TASK ITEM:
Copy out the entries below precisely; nothing is to be omitted.

EXTRACTED MATERIAL:
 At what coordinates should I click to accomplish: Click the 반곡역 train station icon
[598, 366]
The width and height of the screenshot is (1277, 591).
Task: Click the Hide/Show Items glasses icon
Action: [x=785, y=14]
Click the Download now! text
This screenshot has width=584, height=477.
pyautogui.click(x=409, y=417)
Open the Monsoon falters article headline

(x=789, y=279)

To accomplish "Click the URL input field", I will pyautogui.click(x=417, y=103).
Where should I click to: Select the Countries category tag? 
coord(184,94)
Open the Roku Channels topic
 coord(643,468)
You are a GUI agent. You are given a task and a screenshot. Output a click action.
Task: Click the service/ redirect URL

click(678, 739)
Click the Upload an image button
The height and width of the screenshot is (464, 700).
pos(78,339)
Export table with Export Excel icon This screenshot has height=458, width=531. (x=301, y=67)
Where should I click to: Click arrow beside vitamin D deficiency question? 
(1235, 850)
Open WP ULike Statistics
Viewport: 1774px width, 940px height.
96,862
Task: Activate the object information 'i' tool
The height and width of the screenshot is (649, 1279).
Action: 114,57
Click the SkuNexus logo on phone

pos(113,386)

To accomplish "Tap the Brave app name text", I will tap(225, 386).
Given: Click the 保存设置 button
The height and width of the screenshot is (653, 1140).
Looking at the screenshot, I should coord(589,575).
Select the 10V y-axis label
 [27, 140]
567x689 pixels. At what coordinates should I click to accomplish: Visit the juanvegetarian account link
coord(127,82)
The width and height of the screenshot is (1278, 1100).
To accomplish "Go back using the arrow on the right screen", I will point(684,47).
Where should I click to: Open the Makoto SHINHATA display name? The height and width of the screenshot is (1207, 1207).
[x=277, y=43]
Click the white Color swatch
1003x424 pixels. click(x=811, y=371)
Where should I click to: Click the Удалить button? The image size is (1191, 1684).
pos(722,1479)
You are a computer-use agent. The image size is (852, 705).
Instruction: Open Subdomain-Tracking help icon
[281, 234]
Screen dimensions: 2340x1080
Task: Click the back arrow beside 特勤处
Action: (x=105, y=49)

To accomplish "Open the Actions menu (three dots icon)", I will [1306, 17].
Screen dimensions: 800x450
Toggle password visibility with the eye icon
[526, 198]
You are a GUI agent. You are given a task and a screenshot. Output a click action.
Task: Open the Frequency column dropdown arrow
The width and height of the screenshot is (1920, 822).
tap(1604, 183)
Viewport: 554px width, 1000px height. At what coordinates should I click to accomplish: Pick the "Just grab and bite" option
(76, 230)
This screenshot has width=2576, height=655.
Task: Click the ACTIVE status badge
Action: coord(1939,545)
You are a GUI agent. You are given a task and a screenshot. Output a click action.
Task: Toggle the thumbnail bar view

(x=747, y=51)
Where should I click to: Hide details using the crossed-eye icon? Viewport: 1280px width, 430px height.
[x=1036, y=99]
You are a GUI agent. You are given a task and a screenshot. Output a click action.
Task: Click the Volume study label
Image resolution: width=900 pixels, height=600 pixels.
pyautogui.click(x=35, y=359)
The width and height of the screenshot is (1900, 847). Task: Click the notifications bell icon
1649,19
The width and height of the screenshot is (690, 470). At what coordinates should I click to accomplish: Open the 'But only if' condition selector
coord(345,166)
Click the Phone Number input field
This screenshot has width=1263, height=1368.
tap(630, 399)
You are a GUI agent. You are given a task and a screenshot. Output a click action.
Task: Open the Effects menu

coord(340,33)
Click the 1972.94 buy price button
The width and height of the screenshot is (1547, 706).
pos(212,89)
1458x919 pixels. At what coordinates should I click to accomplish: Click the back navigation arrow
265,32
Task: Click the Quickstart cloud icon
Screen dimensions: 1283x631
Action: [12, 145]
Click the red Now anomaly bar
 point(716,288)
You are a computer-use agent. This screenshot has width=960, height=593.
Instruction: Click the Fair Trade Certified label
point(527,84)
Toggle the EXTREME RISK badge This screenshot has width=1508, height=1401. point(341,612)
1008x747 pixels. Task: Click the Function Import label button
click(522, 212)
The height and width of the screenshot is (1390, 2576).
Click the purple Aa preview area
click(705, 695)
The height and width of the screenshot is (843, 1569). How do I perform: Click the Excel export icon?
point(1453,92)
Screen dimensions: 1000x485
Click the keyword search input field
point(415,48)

ANSWER TO THIS TASK:
 At what coordinates should I click to accomplish: Click the 반곡역 train station icon
[598, 366]
The width and height of the screenshot is (1277, 591).
Task: Click the Hide/Show Items glasses icon
Action: [x=785, y=14]
Click the Download now! text
This screenshot has width=584, height=477.
pyautogui.click(x=409, y=417)
Open the Monsoon falters article headline

(x=789, y=279)

To accomplish "Click the URL input field", I will pyautogui.click(x=417, y=103).
Where should I click to: Select the Countries category tag? 
coord(184,94)
Open the Roku Channels topic
 coord(643,468)
You are a GUI agent. You are given a task and a screenshot. Output a click action.
Task: Click the service/ redirect URL

click(678, 739)
Click the Upload an image button
The height and width of the screenshot is (464, 700).
pos(78,339)
Export table with Export Excel icon This screenshot has height=458, width=531. (x=301, y=67)
Where should I click to: Click arrow beside vitamin D deficiency question? 
(1235, 850)
Open WP ULike Statistics
Viewport: 1774px width, 940px height.
96,862
Task: Activate the object information 'i' tool
The height and width of the screenshot is (649, 1279).
Action: 114,57
Click the SkuNexus logo on phone

pos(113,386)

To accomplish "Tap the Brave app name text", I will tap(225, 386).
Given: Click the 保存设置 button
The height and width of the screenshot is (653, 1140).
Looking at the screenshot, I should coord(589,575).
Select the 10V y-axis label
 [27, 140]
567x689 pixels. At what coordinates should I click to accomplish: Visit the juanvegetarian account link
coord(127,82)
The width and height of the screenshot is (1278, 1100).
To accomplish "Go back using the arrow on the right screen", I will point(684,47).
Where should I click to: Open the Makoto SHINHATA display name? The height and width of the screenshot is (1207, 1207).
[x=277, y=43]
Click the white Color swatch
1003x424 pixels. click(x=811, y=371)
Where should I click to: Click the Удалить button? The image size is (1191, 1684).
pos(722,1479)
You are a computer-use agent. The image size is (852, 705).
Instruction: Open Subdomain-Tracking help icon
[281, 234]
Screen dimensions: 2340x1080
Task: Click the back arrow beside 特勤处
Action: (x=105, y=49)

To accomplish "Open the Actions menu (three dots icon)", I will [1306, 17].
Screen dimensions: 800x450
Toggle password visibility with the eye icon
[526, 198]
You are a GUI agent. You are given a task and a screenshot. Output a click action.
Task: Open the Frequency column dropdown arrow
The width and height of the screenshot is (1920, 822).
tap(1604, 183)
Viewport: 554px width, 1000px height. At what coordinates should I click to accomplish: Pick the "Just grab and bite" option
(76, 230)
This screenshot has width=2576, height=655.
Task: Click the ACTIVE status badge
Action: coord(1939,545)
You are a GUI agent. You are given a task and a screenshot. Output a click action.
Task: Toggle the thumbnail bar view

(x=747, y=51)
Where should I click to: Hide details using the crossed-eye icon? Viewport: 1280px width, 430px height.
[x=1036, y=99]
You are a GUI agent. You are given a task and a screenshot. Output a click action.
Task: Click the Volume study label
Image resolution: width=900 pixels, height=600 pixels.
pyautogui.click(x=35, y=359)
The width and height of the screenshot is (1900, 847). Task: Click the notifications bell icon
1649,19
The width and height of the screenshot is (690, 470). At what coordinates should I click to accomplish: Open the 'But only if' condition selector
coord(345,166)
Click the Phone Number input field
This screenshot has width=1263, height=1368.
tap(630, 399)
You are a GUI agent. You are given a task and a screenshot. Output a click action.
Task: Open the Effects menu

coord(340,33)
Click the 1972.94 buy price button
The width and height of the screenshot is (1547, 706).
pos(212,89)
1458x919 pixels. At what coordinates should I click to accomplish: Click the back navigation arrow
265,32
Task: Click the Quickstart cloud icon
Screen dimensions: 1283x631
Action: [12, 145]
Click the red Now anomaly bar
 point(716,288)
You are a computer-use agent. This screenshot has width=960, height=593.
Instruction: Click the Fair Trade Certified label
point(527,84)
Toggle the EXTREME RISK badge This screenshot has width=1508, height=1401. point(341,612)
1008x747 pixels. Task: Click the Function Import label button
click(522, 212)
The height and width of the screenshot is (1390, 2576).
Click the purple Aa preview area
click(705, 695)
The height and width of the screenshot is (843, 1569). How do I perform: Click the Excel export icon?
point(1453,92)
Screen dimensions: 1000x485
Click the keyword search input field
point(415,48)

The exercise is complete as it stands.